The Nile River considered the longest river in the world, is approximately 4,258 miles (6,853 kilometres) long, but its exact length is a matter of debate. Flowing northward through the tropical climate of eastern Africa and into the Mediterranean Sea, the river passes through 11 countries: Tanzania, Uganda, Rwanda, Burundi, the Democratic Republic of the Congo, Kenya, Ethiopia, Eritrea, South Sudan, Sudan and Egypt.
The Nile has two major tributaries: the longer White Nile, considered the prime stream and headwaters; and the Blue Nile, which carries about two-thirds of the river's water volume and most of the silt.

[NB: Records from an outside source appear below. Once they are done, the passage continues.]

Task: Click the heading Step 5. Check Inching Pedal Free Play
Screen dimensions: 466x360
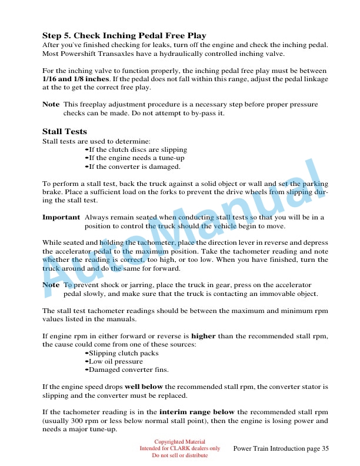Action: (x=124, y=35)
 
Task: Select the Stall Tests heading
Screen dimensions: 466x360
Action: (x=65, y=131)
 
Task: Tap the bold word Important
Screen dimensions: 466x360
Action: (x=61, y=217)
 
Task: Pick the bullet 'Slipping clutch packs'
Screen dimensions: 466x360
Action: (x=124, y=353)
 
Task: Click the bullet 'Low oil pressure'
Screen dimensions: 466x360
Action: (x=116, y=361)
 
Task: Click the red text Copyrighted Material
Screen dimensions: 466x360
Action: (x=179, y=441)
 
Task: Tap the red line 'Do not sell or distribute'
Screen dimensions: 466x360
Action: (x=179, y=455)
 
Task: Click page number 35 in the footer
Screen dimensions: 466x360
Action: (x=325, y=449)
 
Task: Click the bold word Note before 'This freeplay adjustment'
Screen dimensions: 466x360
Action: (x=51, y=104)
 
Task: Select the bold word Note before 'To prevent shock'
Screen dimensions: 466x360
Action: (x=51, y=285)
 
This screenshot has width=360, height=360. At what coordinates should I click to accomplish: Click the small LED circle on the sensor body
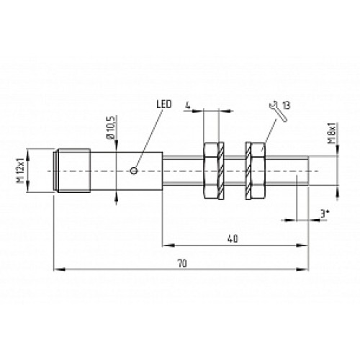[136, 171]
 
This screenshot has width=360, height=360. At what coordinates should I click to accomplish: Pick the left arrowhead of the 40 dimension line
[164, 243]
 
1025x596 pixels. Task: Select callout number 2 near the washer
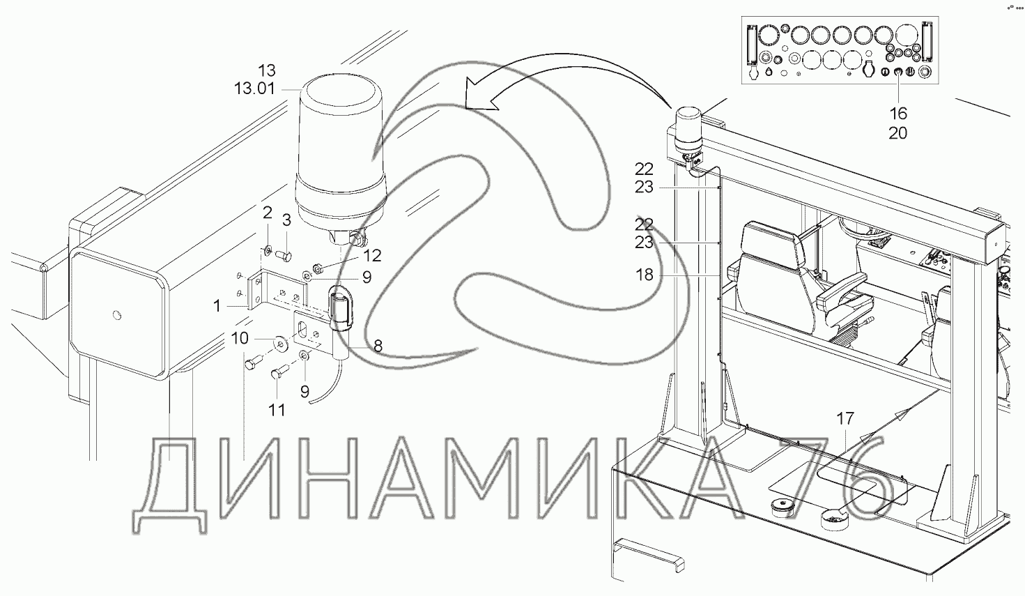pyautogui.click(x=267, y=212)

The White Nile begins at Lake Victoria, Africa's largest lake, which touches the countries of Uganda, Kenya and Tanzania. But Lake Victoria isn't necessarily the most distant and "true" source of the Nile River because the lake itself has many feeder rivers coming in from the surrounding mountains. In 2006, a British explorer named Neil McGrigor said he'd travelled to the Nile's most distant source at the beginning of the Kagera River, Lake Victoria's longest feeder river.
Still, experts do not agree which tributary of the Kagera is the longest — and therefore the most distant — source of the Nile. Ultimately, it would be either the Ruvyironza in Burundi or the Nyabarongo from the Nyungwe Forest in Rwanda.